La fundación de Fotoconnexió el 6 de octubre de 2011 fue el resultado de las buenas relaciones que años antes se habían establecido entre apasionados de la fotografía, y que en un momento concreto optaron por formalizar sus encuentros. La tentadora épica fundacional (siempre confortable) se desvanece al recordar un hecho: el primer encuentro oficial estuvo ligado a una convocatoria confusa, cuyo resultado fue que durante bastante tiempo la entidad quedó constituida por una junta que incluía aproximadamente el 80% de socios y socias. Ahora bien, dejando a un lado la inocente anécdota, lo cierto es que los resultados son incuestionables. Aunque diez años son un suspiro (la mitad de nada si hacemos caso al tango), llegar es un mérito en sí mismo y mucho más con el bagaje asociado. De hecho, es lo que hasta ahora se ha hecho en Fotoconnexió lo que realmente da relevancia a la celebración, resultado de la dedicación desinteresada de sus miembros y, también, de la colaboración de otros individuos y entidades, a quienes les estamos profundamente agradecidos.
Reconnectats, la exposición que hoy (4 de noviembre de 2021) se inaugura, quiere celebrar dónde estamos, proyectarnos hacia delante y aportar, dentro de las posibilidades limitadas de una asociación modesta, una pequeña publicación sobre sus autores, con algunas de las fotografías. Manel Úbeda nos muestra una recopilación de imágenes inéditas de Marruecos, resultado de su interés por el país y sus gentes. En las diez fotografías que por autor contempla la muestra, Manuel Serra aporta una adaptación de una serie suya de trece imágenes lunares. Y Josep Rigol exhibe cinco fotografías tomadas durante la década de 1970 (todas inéditas, salvo una que sólo se vio una vez en la inauguración de la galería Procés) y otras cinco que han sido obtenidas últimamente (una en el 2015 y la resto, expresamente para la muestra, en 2020 y 2021). La exposición, por tanto, reúne a tres fotógrafos que se conocen desde hace décadas y que después de muchos años han abordado un proyecto conjunto gracias a Fotoconnexió.
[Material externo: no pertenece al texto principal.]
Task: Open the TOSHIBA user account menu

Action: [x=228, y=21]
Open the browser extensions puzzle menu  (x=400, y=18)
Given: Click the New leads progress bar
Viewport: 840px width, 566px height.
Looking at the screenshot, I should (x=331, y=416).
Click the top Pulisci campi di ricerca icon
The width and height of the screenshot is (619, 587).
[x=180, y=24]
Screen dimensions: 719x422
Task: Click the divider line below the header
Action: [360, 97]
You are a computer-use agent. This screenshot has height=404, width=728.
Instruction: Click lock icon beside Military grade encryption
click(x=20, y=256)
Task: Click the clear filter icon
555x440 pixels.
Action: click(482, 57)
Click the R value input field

Esperamos que disfrutéis de todo.
La junta de Fotoconnexió
Manel Úbeda
Manel Úbeda no lo dudó en el momento en que se le planteó el proyecto de la exposición. Con palabras y silencios enseguida dejó constancia de que ya vislumbraba un primer conjunto de fotografías inéditas candidatas a ser exhibidas. De hecho, en poco tiempo respondió con una propuesta concreta: una revisión de fotografías tomadas en Marruecos en 1993, 2009 y 2015.
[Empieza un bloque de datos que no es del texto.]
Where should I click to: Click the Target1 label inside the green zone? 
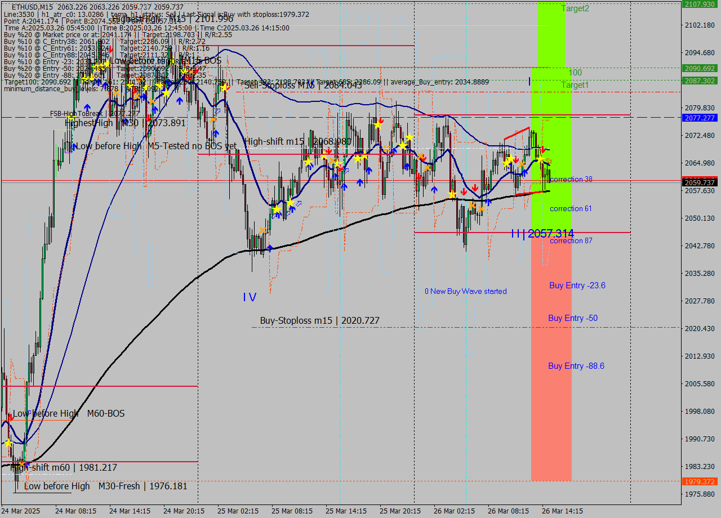575,85
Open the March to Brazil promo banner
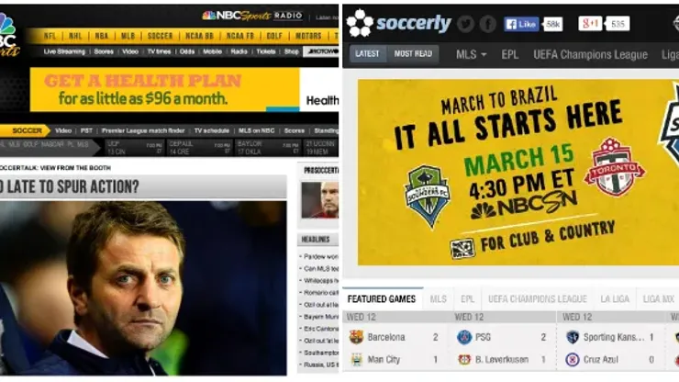Image resolution: width=679 pixels, height=382 pixels. click(x=518, y=172)
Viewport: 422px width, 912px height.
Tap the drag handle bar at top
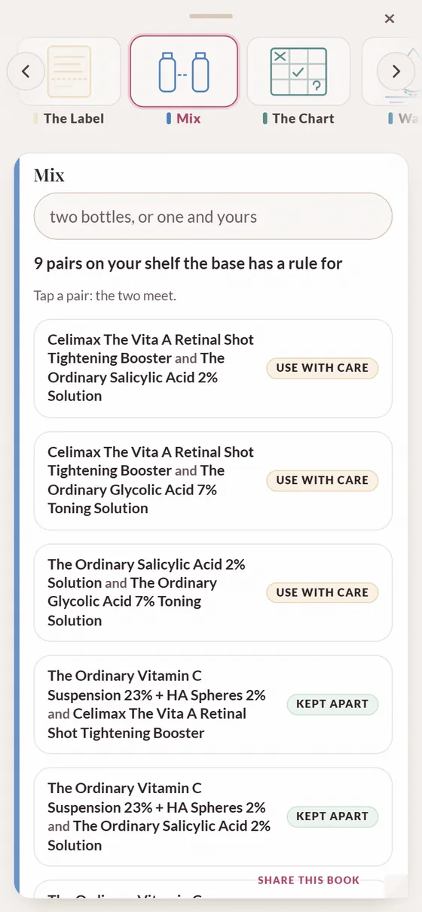(211, 16)
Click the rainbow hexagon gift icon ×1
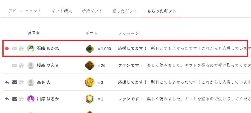Viewport: 251px width, 113px height. tap(90, 99)
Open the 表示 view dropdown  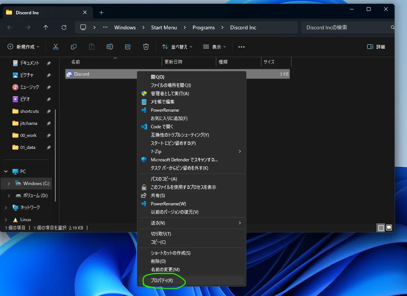214,47
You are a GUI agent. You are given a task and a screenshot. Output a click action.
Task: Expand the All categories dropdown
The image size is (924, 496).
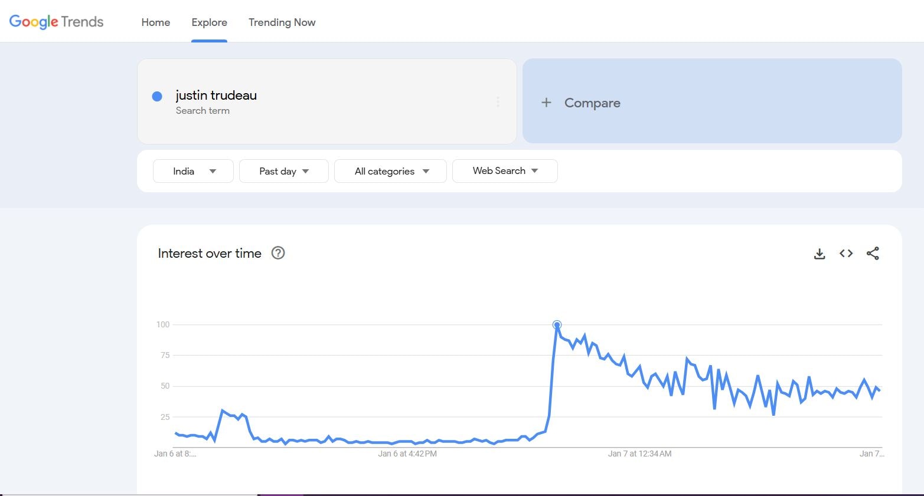point(390,171)
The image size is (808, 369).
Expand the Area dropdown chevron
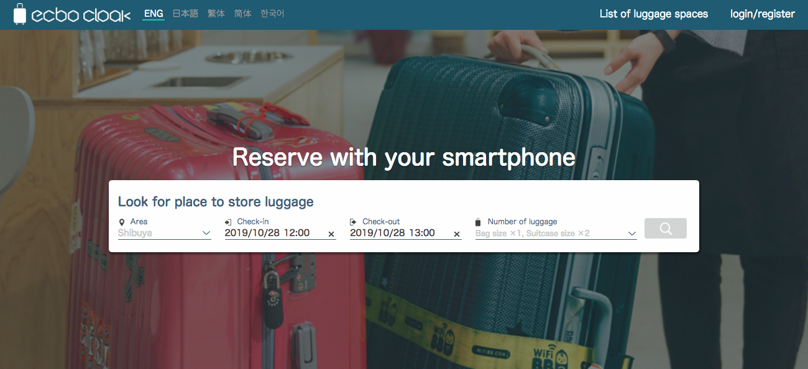pyautogui.click(x=206, y=234)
Lejos de ser una enmienda de proyectos pasados, para él la revisión ha sido una recreación, entendida en dos de las acepciones que tiene la palabra: tanto la que hace referencia al disfrute, como la relativa a volver a realizar, la cual lo que demuestra, como mínimo, continuidad en la generación de obra. Es, en parte, una actitud que contrasta con el planteamiento que manifiesta el fotógrafo sobre la creación artística. Considera que cada autor tiene un momento de plenitud que, sólo en casos excepcionales, consigue mantener, ya sea refinando su obra y/o abriendo nuevas vías. La afirmación está hecha sin ánimo de desprestigiar a nadie y en ningún caso tiene relación con la merma de facultades a menudo asociada a la edad (una circunstancia que, dicho sea de paso, afronta deportivamente). El, digamos, apogeo creativo temporal es, simplemente, un hecho natural que hay que aceptar y que, sin explicitarlo, queda claro que él acoge (aunque deja entrever un cierto pesar).
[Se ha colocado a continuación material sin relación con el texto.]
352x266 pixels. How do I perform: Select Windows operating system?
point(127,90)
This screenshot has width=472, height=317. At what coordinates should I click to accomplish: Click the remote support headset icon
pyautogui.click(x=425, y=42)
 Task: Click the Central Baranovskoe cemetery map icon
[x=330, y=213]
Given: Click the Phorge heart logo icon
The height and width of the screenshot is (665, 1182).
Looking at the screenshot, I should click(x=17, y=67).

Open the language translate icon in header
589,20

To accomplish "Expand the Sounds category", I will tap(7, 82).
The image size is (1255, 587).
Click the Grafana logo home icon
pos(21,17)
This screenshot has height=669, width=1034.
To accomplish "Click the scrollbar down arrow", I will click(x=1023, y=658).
Relacionado con el planteamiento anterior, tampoco le es ajena la idea de que un autor legue a la posteridad sólo lo que considera que lo define, destruyendo el resto. De esta forma se elimina cualquier reinterpretación que pueda tener en cuenta nada más que lo que el creador ha considerado como definitorio de su esencia.
Ahora bien, más que planteamientos finalistas, la sensación que transmiten sus palabras es que las ideas anteriores son algunas de las respuestas posibles a preguntas de una búsqueda personal vigente, y que ninguna de ellas tiene por qué ser satisfactoria al cien por ciento. Son dudas y tanteos que tienen su origen en la determinación firme a dedicarse a la fotografía que se formuló un adolescente de dieciséis años, allá por 1967. El momento, fijado en la memoria (e incluso podría decirse que virado al oro), nos remite a la primera visión de la aparición de la imagen en un papel fotográfico dentro del laboratorio de un amigo aficionado a la fotografía. A partir de aquí todo fue combinar varios trabajos con el aprendizaje de la fotografía a partir de recursos diversos. Y esto al tiempo que se costeaba los cuatro cursos del bachillerato de la época, estudios que finalizó en sólo dos años.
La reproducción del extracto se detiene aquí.